- [What the task asks]:
When you copy the material below, keep every line exact and leave each picture out.

- [Input material]:
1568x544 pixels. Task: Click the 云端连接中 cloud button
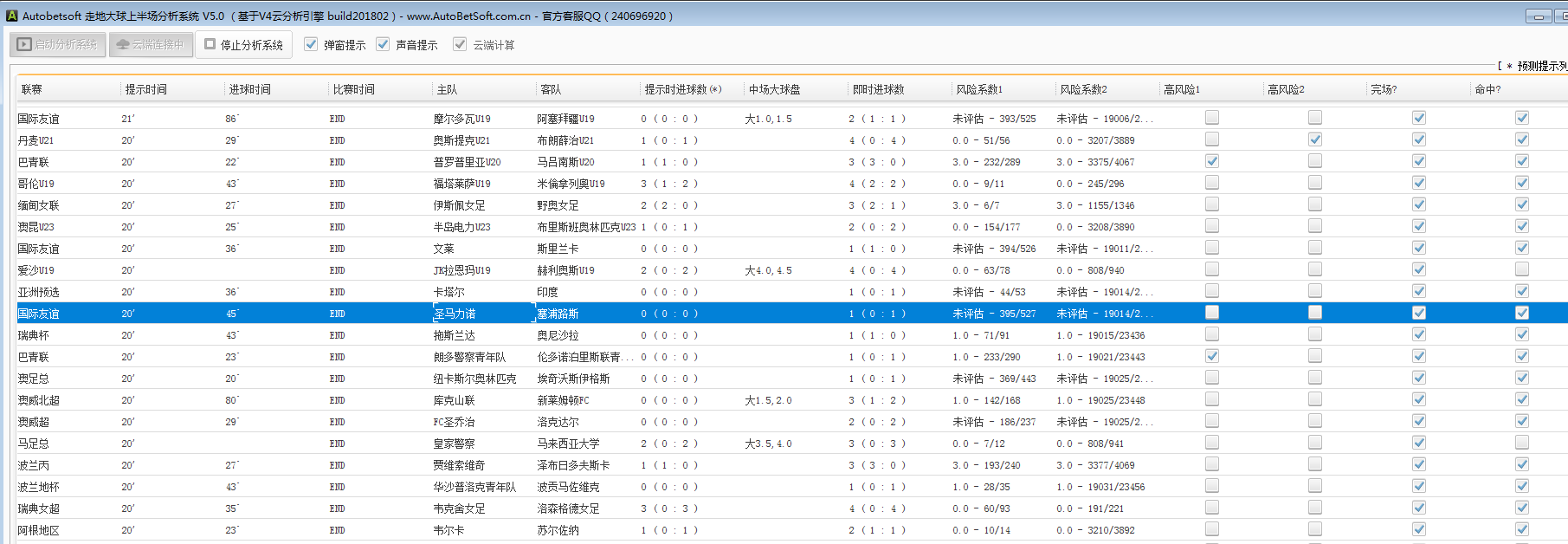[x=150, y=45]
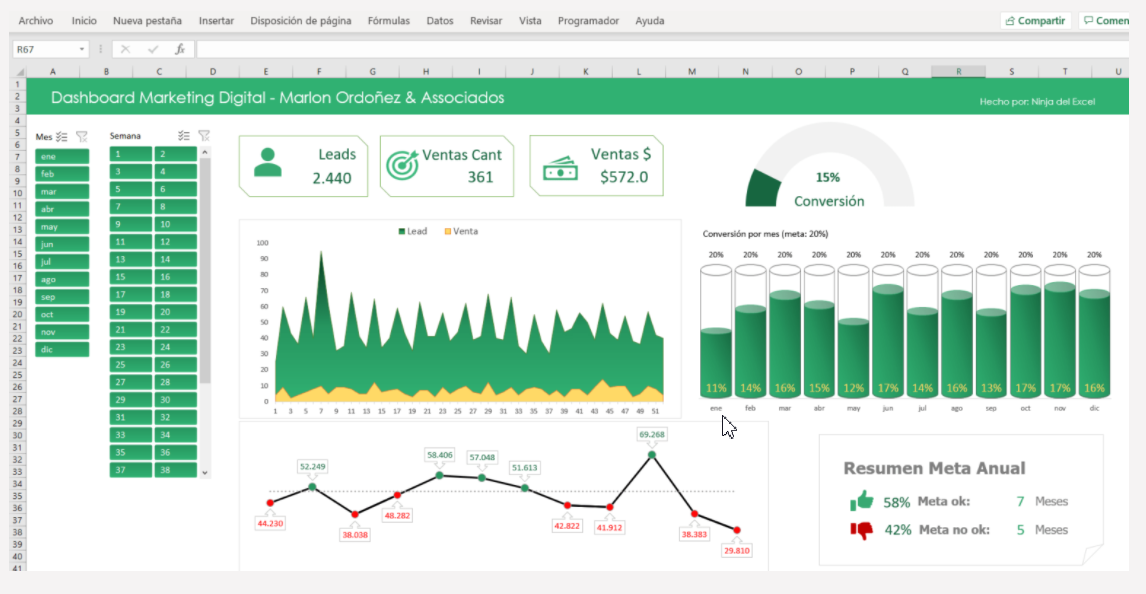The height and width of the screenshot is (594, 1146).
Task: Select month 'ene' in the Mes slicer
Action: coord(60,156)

- [Result of the task]:
1568x544 pixels. Task: Click the 云端连接中 cloud button
[x=150, y=45]
The height and width of the screenshot is (594, 1146).
Task: Select month 'ene' in the Mes slicer
Action: coord(60,156)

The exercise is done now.